Cette enveloppe s’inscrit dans le cadre des engagements récents de la BOAD lors de sa 151ᵉ session ordinaire, au cours de laquelle l’institution a mobilisé près de 345 milliards FCFA pour 11 projets dans l’espace UEMOA.

Au-delà du montant, ce financement illustre une orientation claire : concentrer les investissements sur les leviers essentiels de la croissance durable — énergie, capital humain et développement du secteur privé.
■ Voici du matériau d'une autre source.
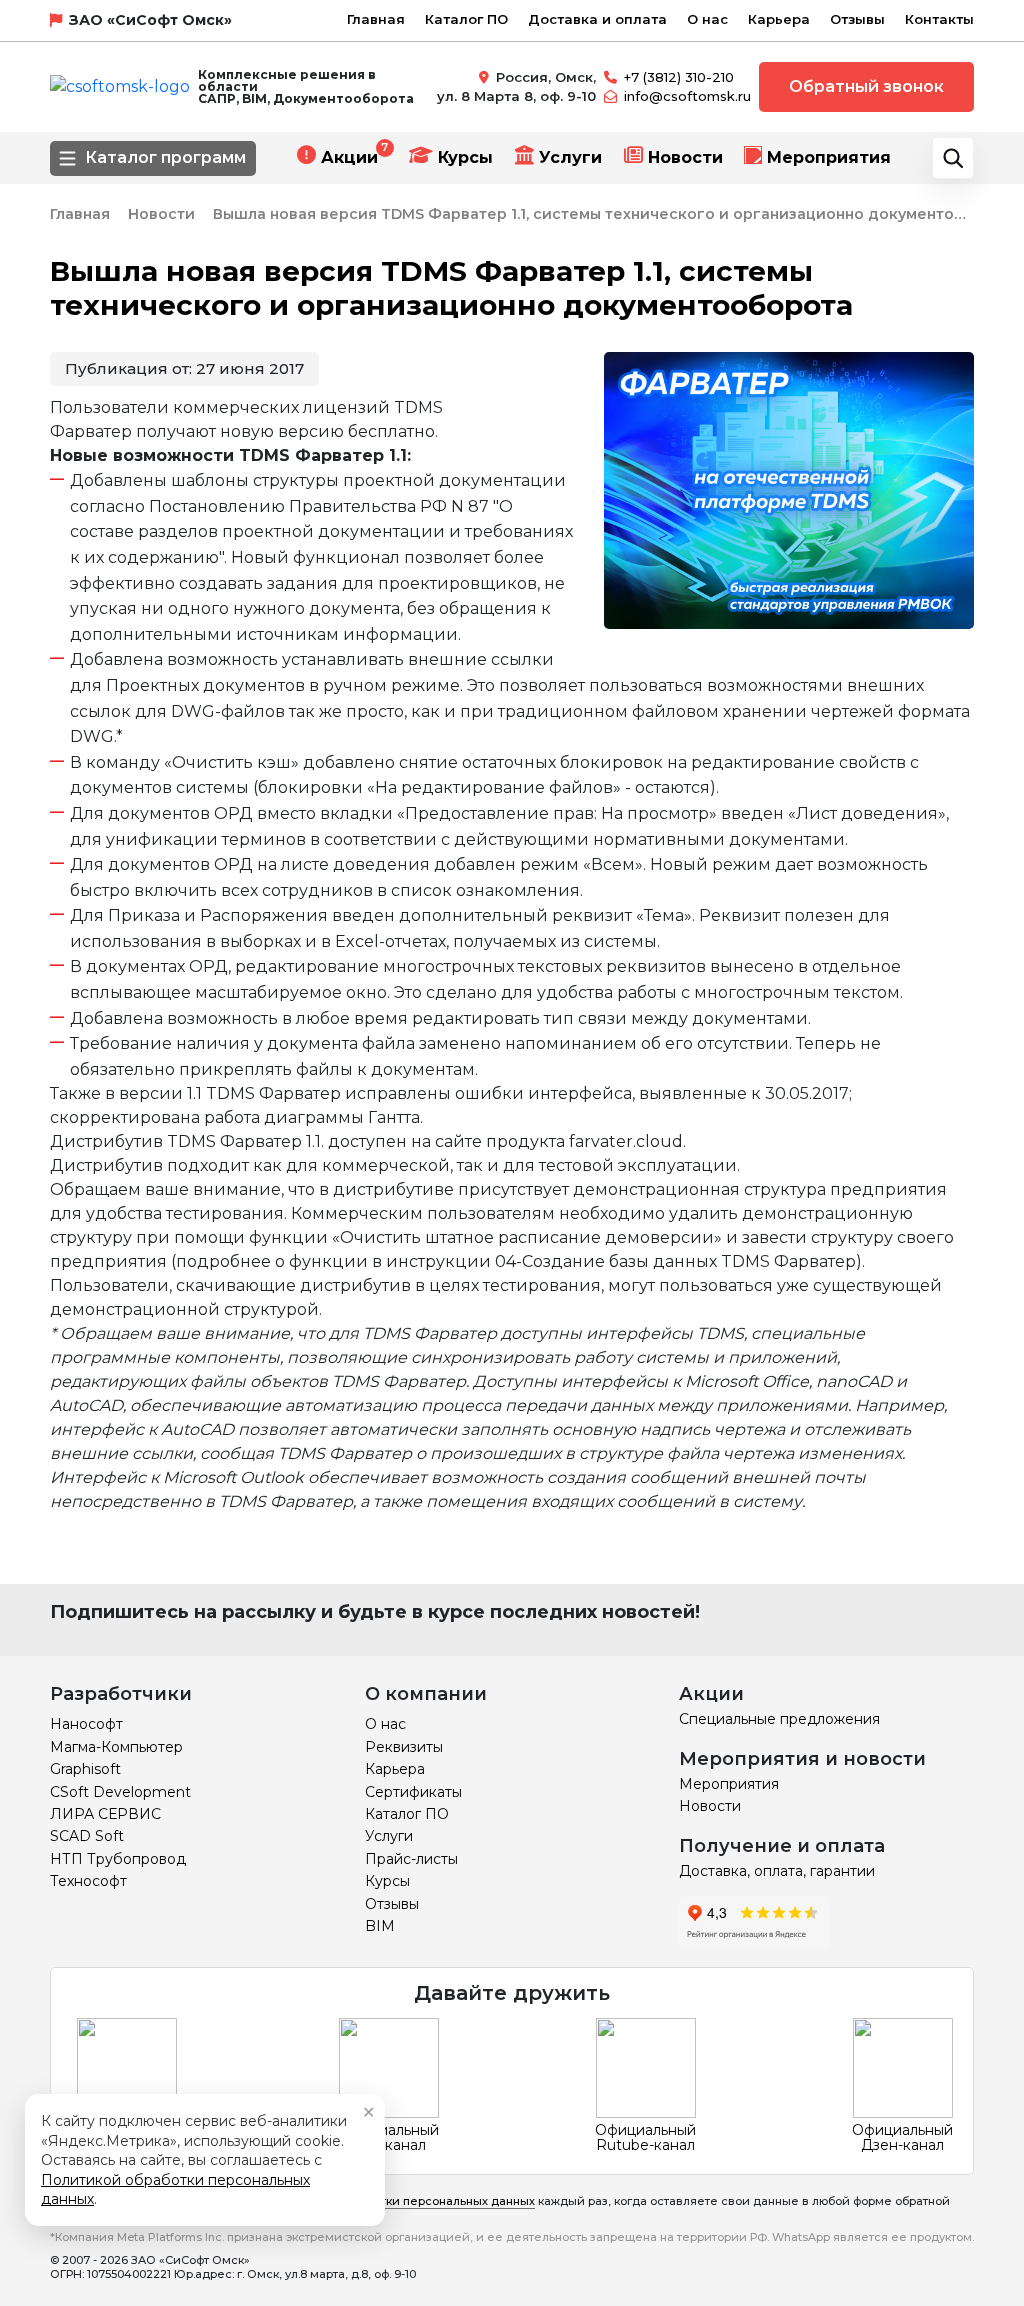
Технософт (88, 1881)
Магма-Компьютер (116, 1747)
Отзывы (857, 19)
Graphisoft (85, 1769)
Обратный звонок (866, 86)
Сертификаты (413, 1792)
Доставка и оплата (597, 19)
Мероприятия (829, 157)
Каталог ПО (466, 19)
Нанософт (86, 1724)
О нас (707, 19)
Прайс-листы (411, 1859)
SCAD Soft (87, 1836)
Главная (376, 19)
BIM (380, 1926)
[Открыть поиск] (953, 158)
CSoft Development (120, 1792)
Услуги (570, 157)
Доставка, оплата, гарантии (777, 1871)
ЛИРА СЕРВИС (105, 1814)
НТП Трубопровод (118, 1859)
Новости (685, 157)
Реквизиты (404, 1747)
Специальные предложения (779, 1719)
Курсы (465, 157)
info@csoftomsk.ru (687, 96)
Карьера (779, 19)
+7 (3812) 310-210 (679, 77)
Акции (349, 157)
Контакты (939, 19)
L’énergie, priorité centrale pour soutenir la croissance économique

Le secteur énergétique demeure l’un des principaux défis structurels du Mali. Les contraintes liées à la production et à la distribution d’électricité freinent encore la compétitivité des entreprises et la transformation industrielle.
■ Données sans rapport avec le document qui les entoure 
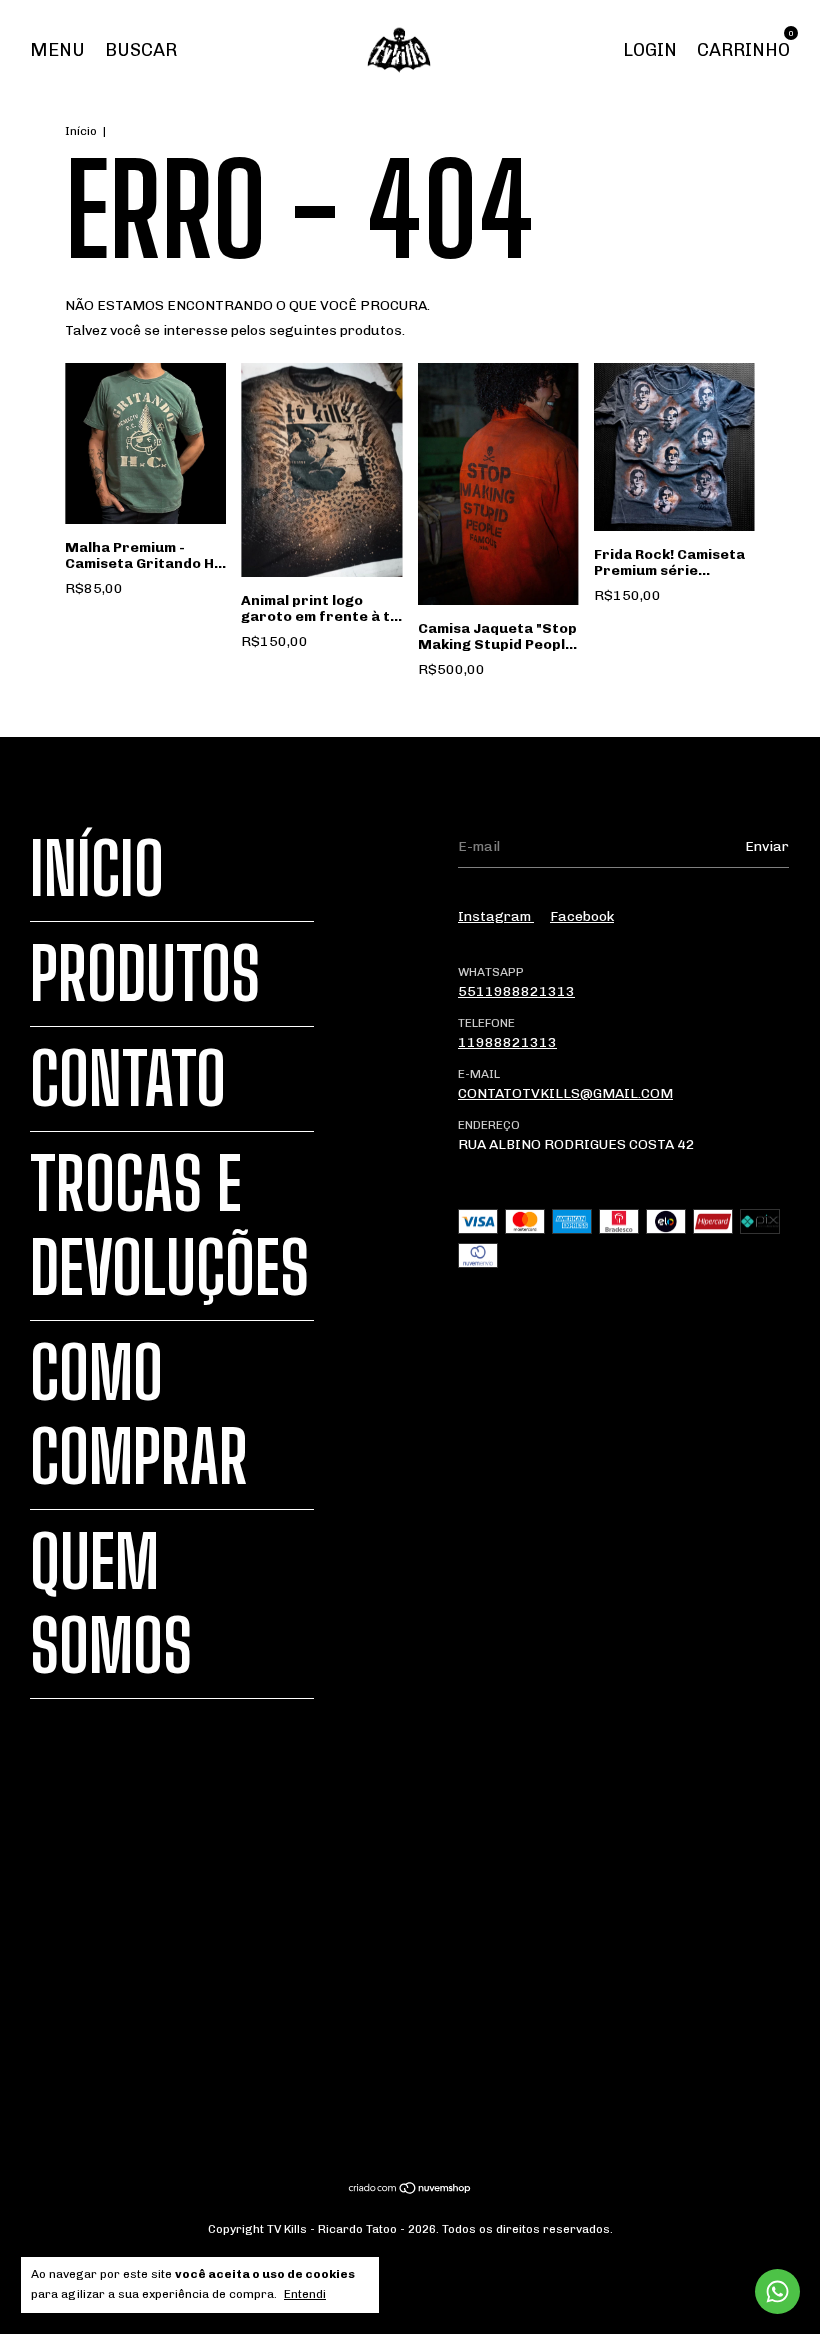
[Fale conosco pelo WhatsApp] (777, 2291)
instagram (496, 916)
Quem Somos (111, 1604)
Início (81, 131)
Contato (128, 1079)
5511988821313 (516, 991)
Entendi (305, 2294)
À travers cet appui, la BOAD entend contribuer à :

  • renforcer les capacités de production électrique ;
  • améliorer la stabilité de l’approvisionnement ;
  • réduire les coûts liés aux déficits énergétiques ;
  • et soutenir la transition vers un système plus résilient.

Dans l’ensemble de l’UEMOA, la BOAD fait de l’énergie un axe stratégique de financement, considérant qu’il s’agit d’un préalable indispensable à toute dynamique d’industrialisation et de création d’emplois.
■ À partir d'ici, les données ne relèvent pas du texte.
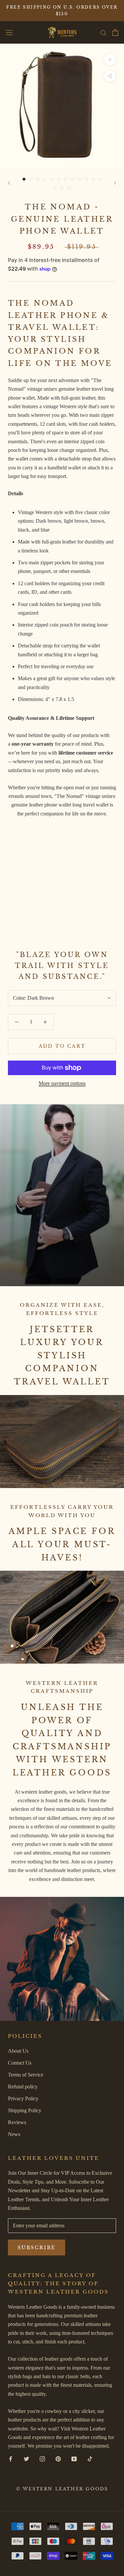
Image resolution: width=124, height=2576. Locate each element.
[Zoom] (110, 59)
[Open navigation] (9, 32)
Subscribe (37, 2247)
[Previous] (9, 183)
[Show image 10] (86, 179)
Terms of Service (25, 2074)
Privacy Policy (23, 2098)
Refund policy (23, 2086)
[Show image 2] (30, 179)
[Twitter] (26, 2458)
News (14, 2134)
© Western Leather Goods (62, 2489)
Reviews (17, 2122)
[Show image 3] (37, 179)
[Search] (103, 32)
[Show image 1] (23, 179)
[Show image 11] (93, 179)
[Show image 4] (44, 179)
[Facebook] (10, 2458)
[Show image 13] (55, 188)
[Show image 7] (65, 179)
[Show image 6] (58, 179)
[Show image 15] (68, 188)
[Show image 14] (62, 188)
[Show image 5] (51, 179)
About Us (18, 2051)
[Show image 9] (79, 179)
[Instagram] (42, 2458)
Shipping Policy (24, 2110)
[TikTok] (90, 2458)
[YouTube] (74, 2458)
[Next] (115, 183)
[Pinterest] (58, 2458)
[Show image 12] (100, 179)
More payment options (62, 1083)
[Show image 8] (72, 179)
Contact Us (19, 2063)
L’éducation, un investissement sur le long terme

Une partie du financement est également orientée vers la modernisation du secteur éducatif, un levier essentiel dans un pays où la jeunesse représente une part majoritaire de la population.

Les interventions soutenues par la BOAD visent généralement :

  • la construction et la réhabilitation d’infrastructures scolaires ;
  • l’amélioration des conditions d’apprentissage ;
  • et le renforcement de la formation professionnelle.

L’objectif est clair : améliorer la qualité du capital humain afin de mieux répondre aux besoins du marché du travail et accompagner la transformation structurelle de l’économie malienne.

Dans une économie en transition, l’éducation est perçue non seulement comme un outil social, mais aussi comme un moteur de productivité et de stabilité.


Les PME, moteur discret mais essentiel de l’économie

Troisième pilier de ce financement : le soutien aux petites et moyennes entreprises (PME), qui constituent l’essentiel du tissu économique malien.

Les mécanismes de la BOAD reposent principalement sur :

  • des lignes de crédit via les banques partenaires ;
  • des dispositifs de refinancement ;
  • et des outils d’appui au secteur privé.

L’enjeu est de faciliter l’accès au financement, souvent limité pour les PME, afin de stimuler l’investissement, la création d’emplois et la diversification de l’économie.

Dans les faits, les PME restent un levier déterminant pour absorber la croissance démographique et réduire la pression sur le marché de l’emploi.


Une logique régionale de transformation économique

Ce financement s’inscrit dans une stratégie plus large de la BOAD visant à accélérer la transformation des économies de l’UEMOA.

L’institution intervient de manière croissante sur des projets structurants dans :

  • l’énergie ;
  • les infrastructures ;
  • l’agriculture ;
  • et le financement du secteur privé.

L’objectif est de renforcer l’intégration régionale tout en réduisant les déséquilibres structurels entre les économies de la zone.


Un levier pour la résilience économique du Mali

Dans un contexte marqué par des défis sécuritaires, économiques et climatiques, ces investissements apparaissent comme des outils de stabilisation et de relance.

Le triptyque énergie–éducation–PME constitue une approche intégrée visant à :

  • soutenir la croissance à court et moyen terme ;
  • améliorer la productivité ;
  • et renforcer la résilience économique.

Pour le Mali, il s’agit autant d’un soutien financier que d’un accompagnement stratégique dans une trajectoire de développement plus durable.


Investir dans les bases de la croissance

Avec plus de 102 milliards FCFA mobilisés, la BOAD confirme son rôle central dans le financement du développement malien.

Ce soutien multisectoriel met en lumière une réalité simple : sans énergie fiable, sans capital humain qualifié et sans entreprises dynamiques, aucune croissance durable n’est possible.

Le défi désormais sera de transformer ces investissements en résultats concrets — emplois, production accrue et amélioration des conditions de vie.